**Data for processing**
--- START ---
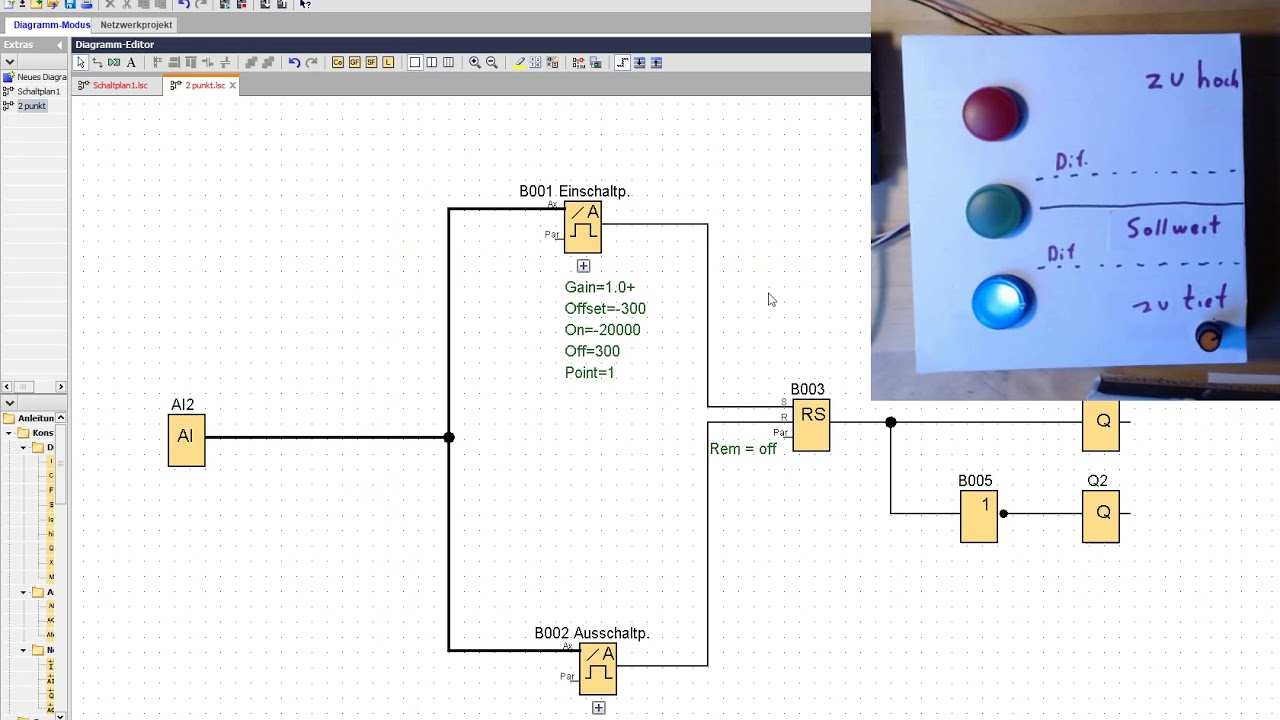The width and height of the screenshot is (1280, 720).
Task: Pick the text annotation tool
Action: pos(131,63)

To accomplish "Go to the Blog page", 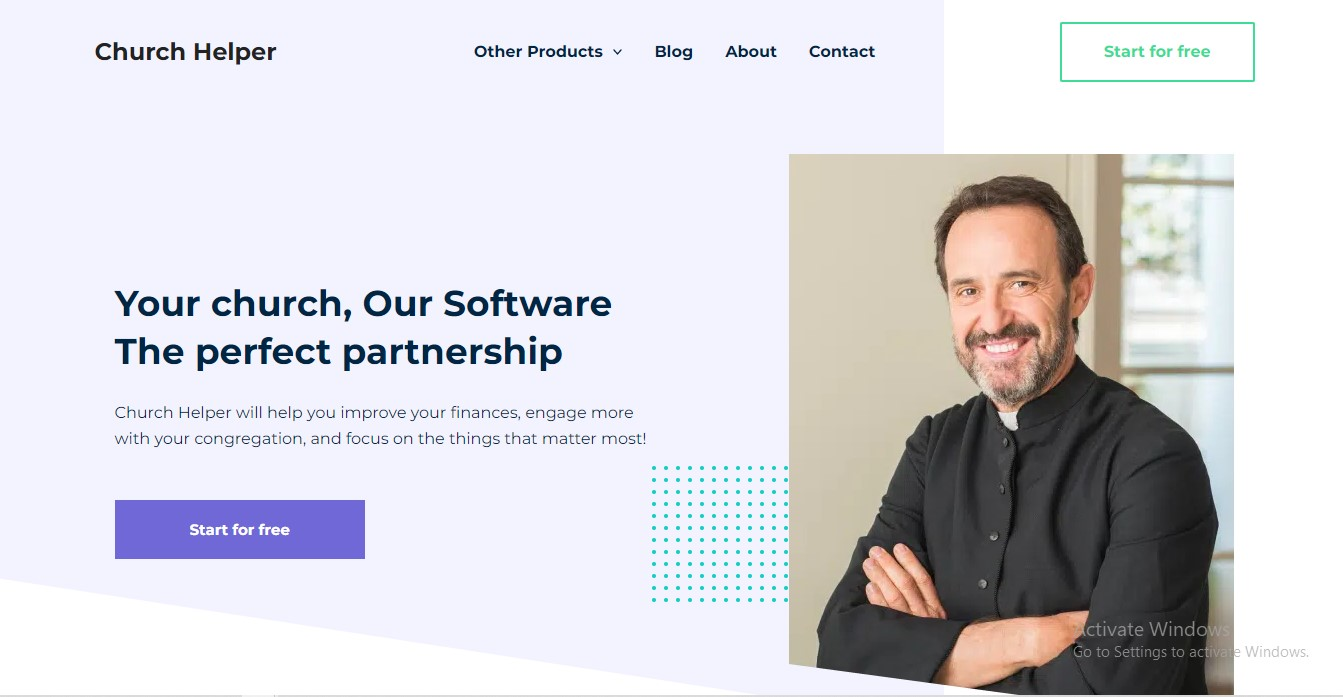I will (673, 52).
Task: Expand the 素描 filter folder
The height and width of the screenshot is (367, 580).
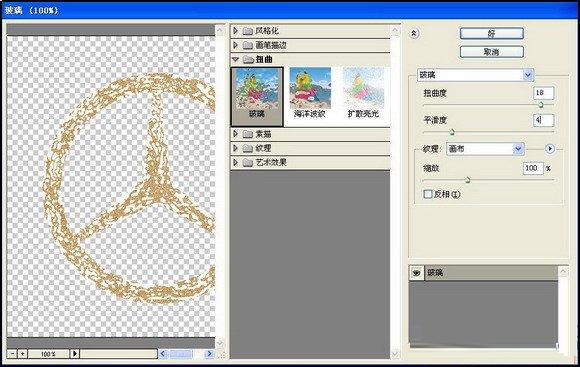Action: pyautogui.click(x=235, y=134)
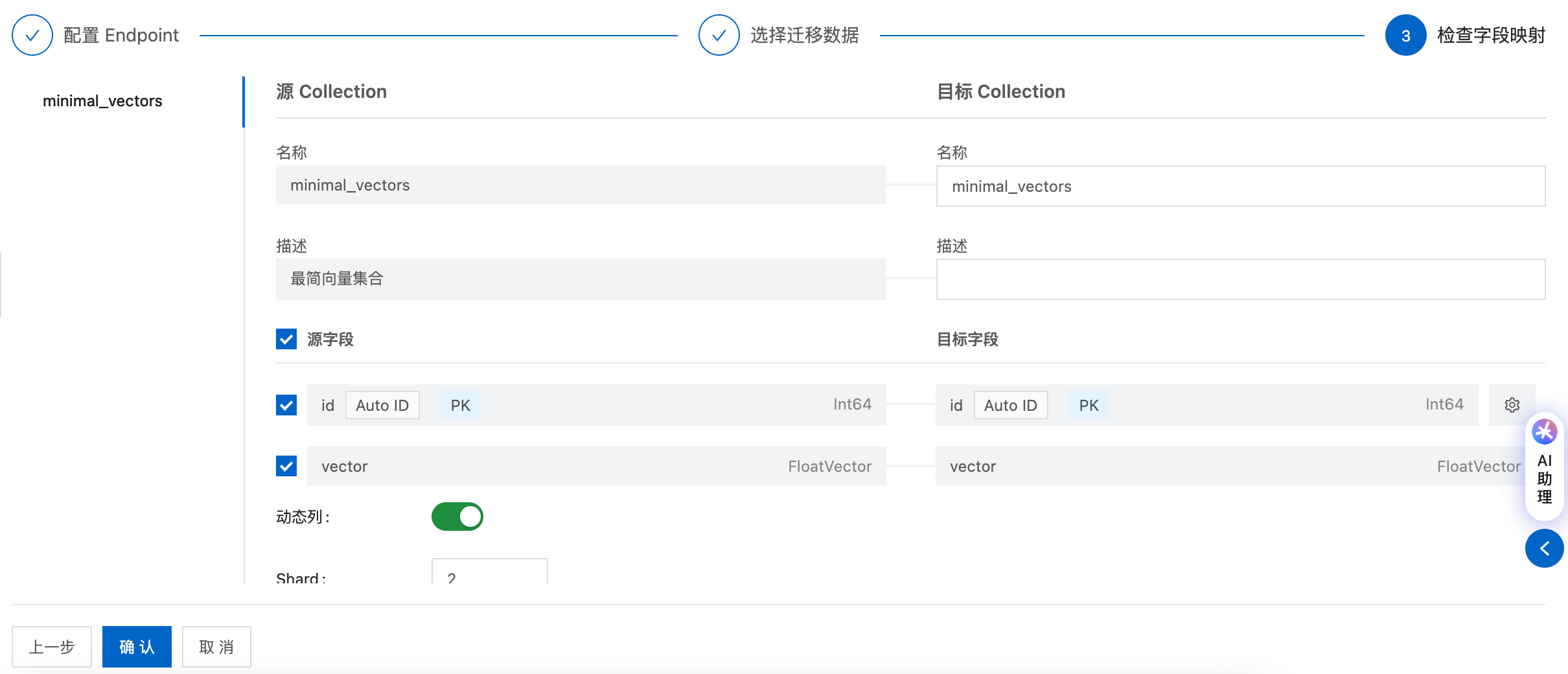Uncheck the 源字段 select-all checkbox
1568x674 pixels.
286,339
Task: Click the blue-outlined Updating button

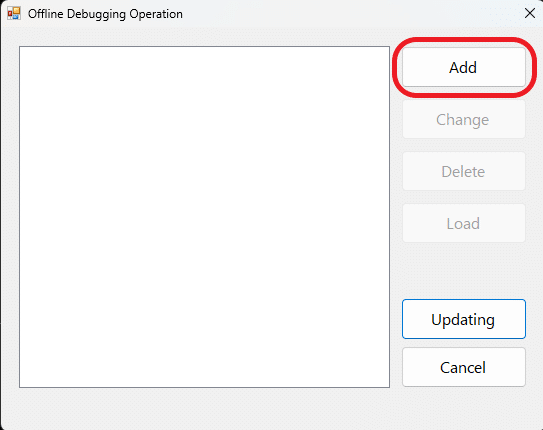Action: 464,319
--- END ---
**What is being asked**
Copy exactly the lines from the one containing "The height and" through the last line of the records above, including both, and omit every picture.

**Task result**
The height and width of the screenshot is (367, 580).
Action: pyautogui.click(x=235, y=134)
Uncheck the 源字段 select-all checkbox
1568x674 pixels.
286,339
Task: Click the blue-outlined Updating button

Action: 464,319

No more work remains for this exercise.